THE INPUT:
•••

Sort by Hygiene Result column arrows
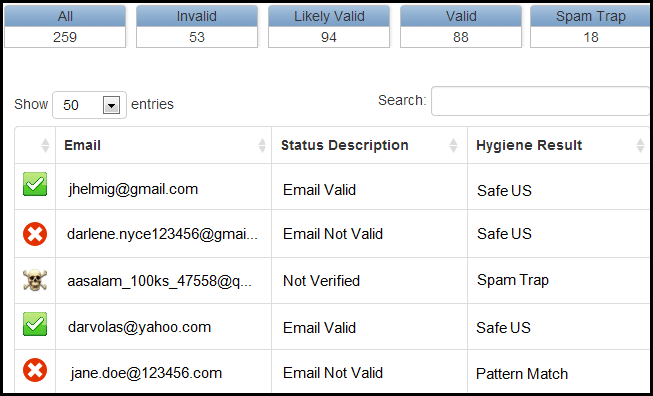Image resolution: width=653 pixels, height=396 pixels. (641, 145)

•••

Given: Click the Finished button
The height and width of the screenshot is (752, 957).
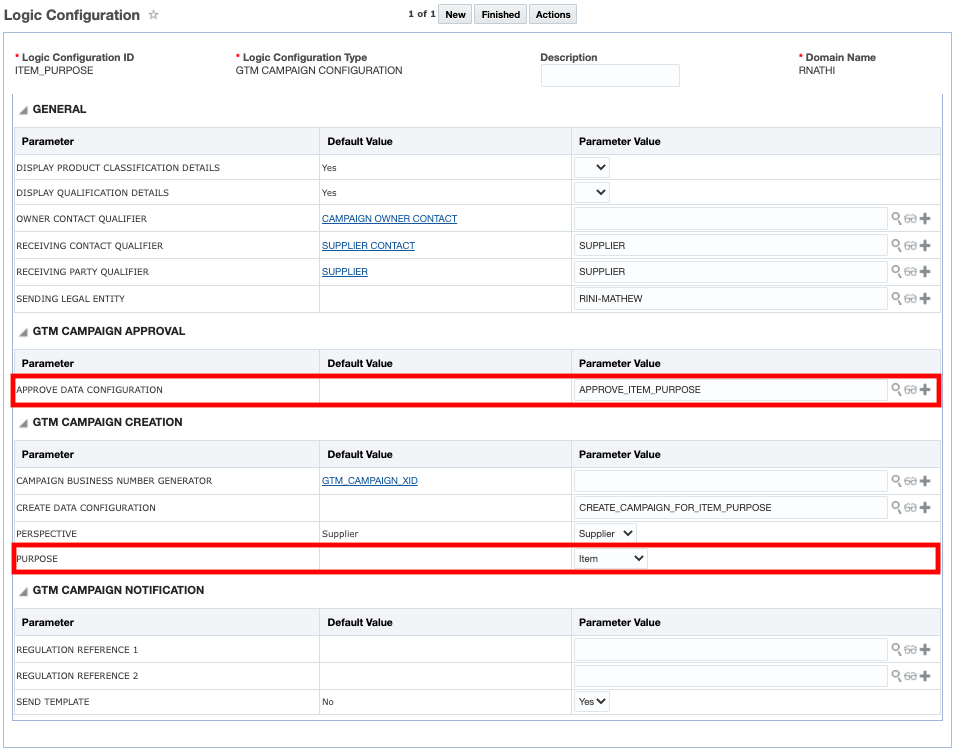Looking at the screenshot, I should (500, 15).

•••

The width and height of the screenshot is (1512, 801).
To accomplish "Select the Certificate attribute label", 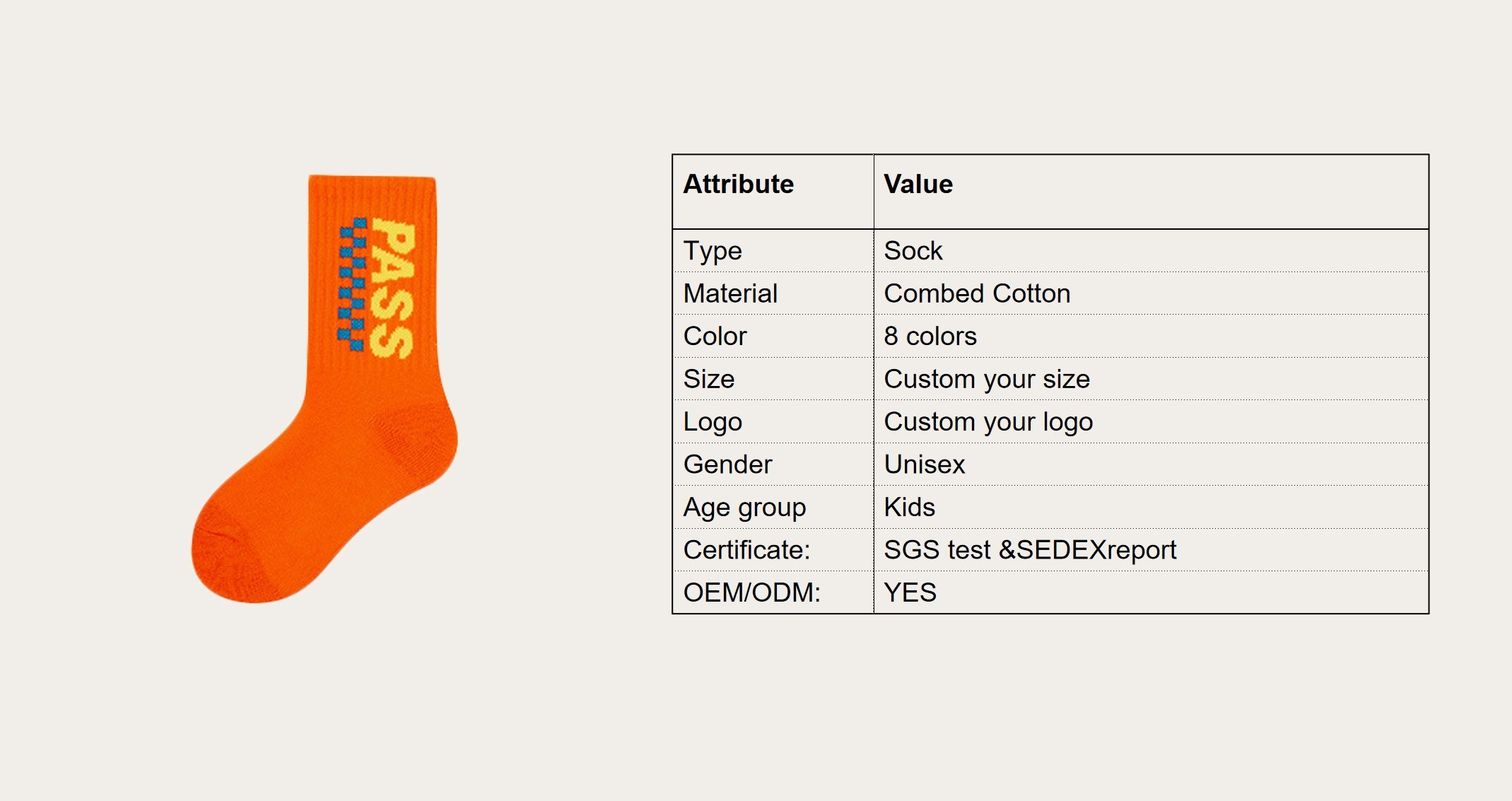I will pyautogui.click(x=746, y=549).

•••

YOUR INSTRUCTIONS: Recast the stretch from the line containing "Given: Click the Finished button" through the line containing "Looking at the" as a Markdown table with the columns Row and Text, one line per row, skipping blank lines and leaving out the pictures.

EXERCISE RESULT:
| Row | Text |
|---|---|
| 1 | Given: Click the Finished button |
| 2 | The height and width of the screenshot is (752, 957). |
| 3 | Looking at the screenshot, I should (500, 15). |